Yet Columbus politicians only dug their heels in further.
Weeks after his failure, LaRose used his official position to rewrite the language Ohioans will see when they vote on Issue 1 this November and cram in anti-abortion disinformation meant to muddy the waters. It is yet another blatant attempt to silence and trick voters and block an effort that more than 700,000 Ohioans signed on to support.
But LaRose, much like his colleagues across the Republican Party, does not care what his constituents want. He doesn’t care about their health and well-being. After all, he has already promised to support a national abortion ban if elected to the Senate, regardless of how Ohioans vote this November.
At Reproductive Freedom For All, we’ve been in this fight for over 54 years and we know there will always be politicians like Frank LaRose who are more concerned with getting ahead than doing the right thing for the people they were elected to represent. But we have hope, because voters have shown time and again that they will not sit back and take extremists’ efforts to roll back their most fundamental rights.

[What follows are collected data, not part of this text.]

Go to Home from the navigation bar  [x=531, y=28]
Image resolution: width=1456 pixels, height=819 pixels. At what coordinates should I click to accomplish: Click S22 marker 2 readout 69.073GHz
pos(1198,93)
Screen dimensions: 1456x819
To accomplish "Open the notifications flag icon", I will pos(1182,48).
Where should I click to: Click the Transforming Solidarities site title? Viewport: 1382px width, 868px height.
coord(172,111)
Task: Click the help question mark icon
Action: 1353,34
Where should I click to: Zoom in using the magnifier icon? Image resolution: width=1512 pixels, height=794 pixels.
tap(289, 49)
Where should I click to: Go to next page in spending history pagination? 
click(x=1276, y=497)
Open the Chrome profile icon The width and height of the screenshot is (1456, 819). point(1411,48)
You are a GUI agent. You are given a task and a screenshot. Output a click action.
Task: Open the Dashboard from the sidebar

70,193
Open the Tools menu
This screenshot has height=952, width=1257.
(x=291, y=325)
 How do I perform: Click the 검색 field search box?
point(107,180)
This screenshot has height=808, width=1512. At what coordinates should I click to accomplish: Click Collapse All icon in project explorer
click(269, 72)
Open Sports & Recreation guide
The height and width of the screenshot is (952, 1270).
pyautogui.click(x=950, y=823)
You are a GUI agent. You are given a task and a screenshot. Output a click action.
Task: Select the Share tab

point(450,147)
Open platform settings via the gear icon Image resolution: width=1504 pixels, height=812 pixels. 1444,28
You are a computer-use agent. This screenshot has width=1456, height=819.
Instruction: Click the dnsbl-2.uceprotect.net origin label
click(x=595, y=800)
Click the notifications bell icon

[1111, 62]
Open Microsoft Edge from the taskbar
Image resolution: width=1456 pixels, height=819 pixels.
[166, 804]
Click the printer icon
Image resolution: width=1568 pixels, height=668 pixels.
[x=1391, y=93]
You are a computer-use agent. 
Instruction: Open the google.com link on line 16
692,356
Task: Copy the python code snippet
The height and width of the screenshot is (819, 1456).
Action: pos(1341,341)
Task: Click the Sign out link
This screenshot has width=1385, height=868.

Last year, voters showed the country that a consensus of Americans believe everybody should have the freedom to make their own decisions about their lives and futures. They went to bat for abortion rights and access, securing victories for reproductive freedom in every state where it was on the ballot — including red states.
Now, voters have a chance to do it again in Ohio.
There’s still a long road ahead to make sure every person in our country can access the abortion care they need. It’s a fight that will take every tool in our toolbox to win—including ballot initiatives like Issue 1 and races up and down the ballot, from statehouses to the U.S. House and Senate to the White House. It’s on us to build the future we want, and this November, we have another chance to move a step closer to that world in Ohio.